→ Exercise instructions:
**A)** What length of preview files does the script in the lesson transcript generate from the MP4 video files?
**B)** Write out the part of the lesson transcript that begins at the words "command = %W[avconv" and stops after the words "system(command)".

In Progress
Unit 1, Lesson 21
In Progress

Subprocesses Part 3: Spawn

Video transcript & code

In the first episode of this series, we saw how the Kernel.system method was great for executing subprocesses where we didn't care about the output. But we also learned that the system method is not so great when the command being run might take a while to complete.

For instance, here's a script for generating short 30-second preview files from a list of MP4 video files.

I'm not going to go into detail about how this is accomplished. All you need to understand is that this script assembles a fairly elaborate invocation of the avconv utility.

It first echoes the command to standard output, and then executes it using system.

fade_args = "fade=type=in:nb_frames=15, fade=type=out:start_frame=870"

ARGV.each do |input_file|
  output_file = File.basename(input_file, ".mp4") +
                "-preview" +
                File.extname(input_file)
  command = %W[avconv
               -ss 30
               -i #{input_file}
               -y
               -strict -2
               -t 30
               -vf '#{fade_args}'
               #{output_file}
               > /dev/null 2>&1
            ].join(" ")
  puts command
  system(command)
end

When we run this command with some video files as input, we see the first command echoed.

→ Listing:
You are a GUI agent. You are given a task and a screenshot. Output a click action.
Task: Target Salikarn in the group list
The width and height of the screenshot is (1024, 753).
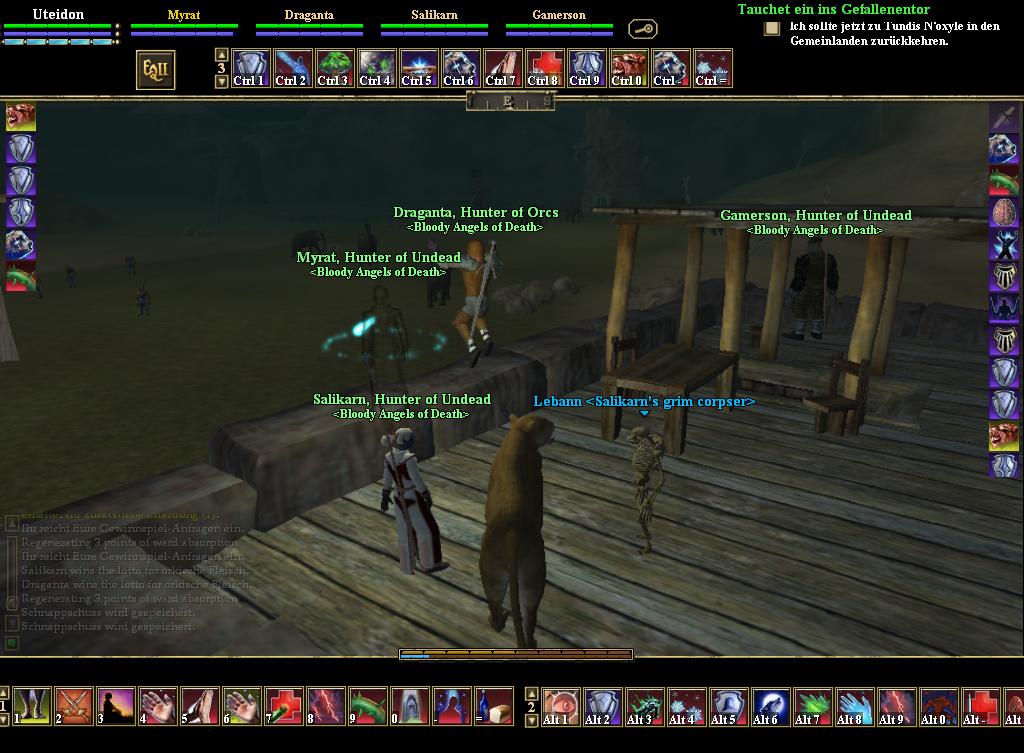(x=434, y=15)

---

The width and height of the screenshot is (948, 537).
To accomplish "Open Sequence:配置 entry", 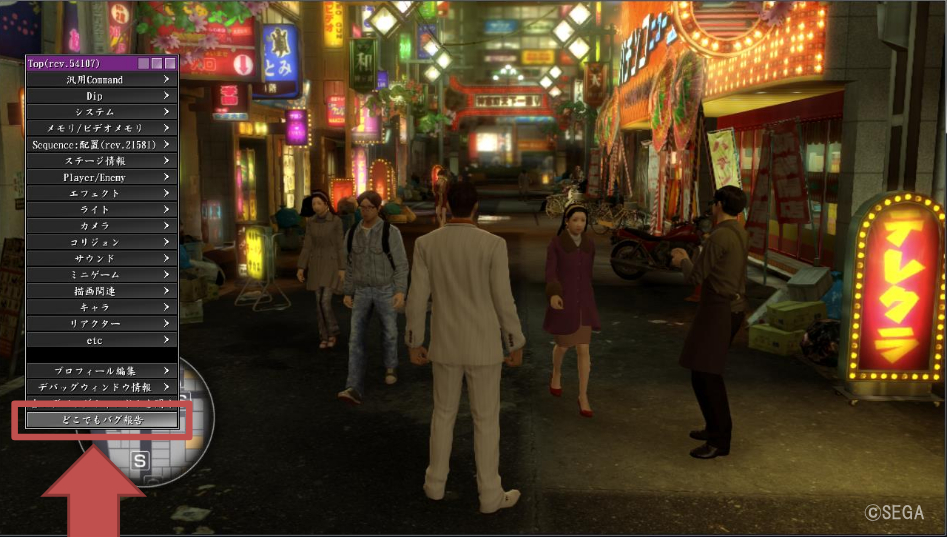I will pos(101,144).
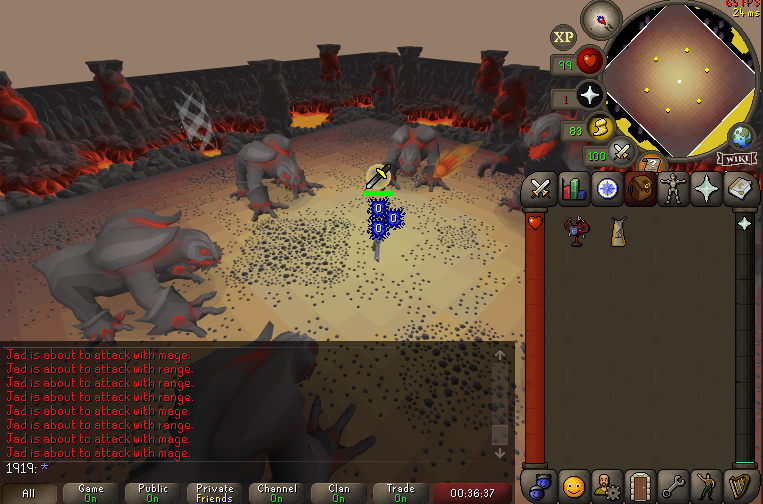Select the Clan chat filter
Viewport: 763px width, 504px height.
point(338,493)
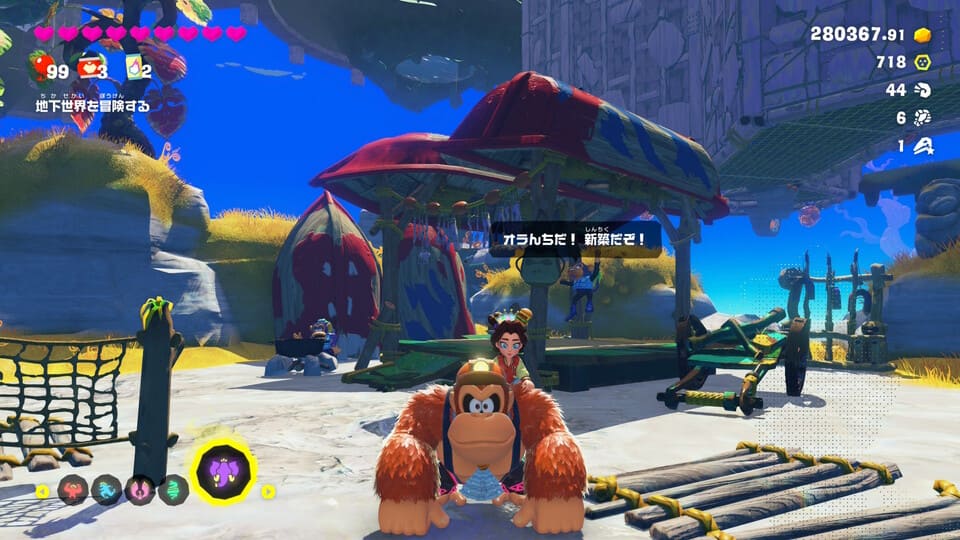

→ Exercise responses:
**A)** Short 30-second preview files.

**B)**
command = %W[avconv
               -ss 30
               -i #{input_file}
               -y
               -strict -2
               -t 30
               -vf '#{fade_args}'
               #{output_file}
               > /dev/null 2>&1
            ].join(" ")
  puts command
  system(command)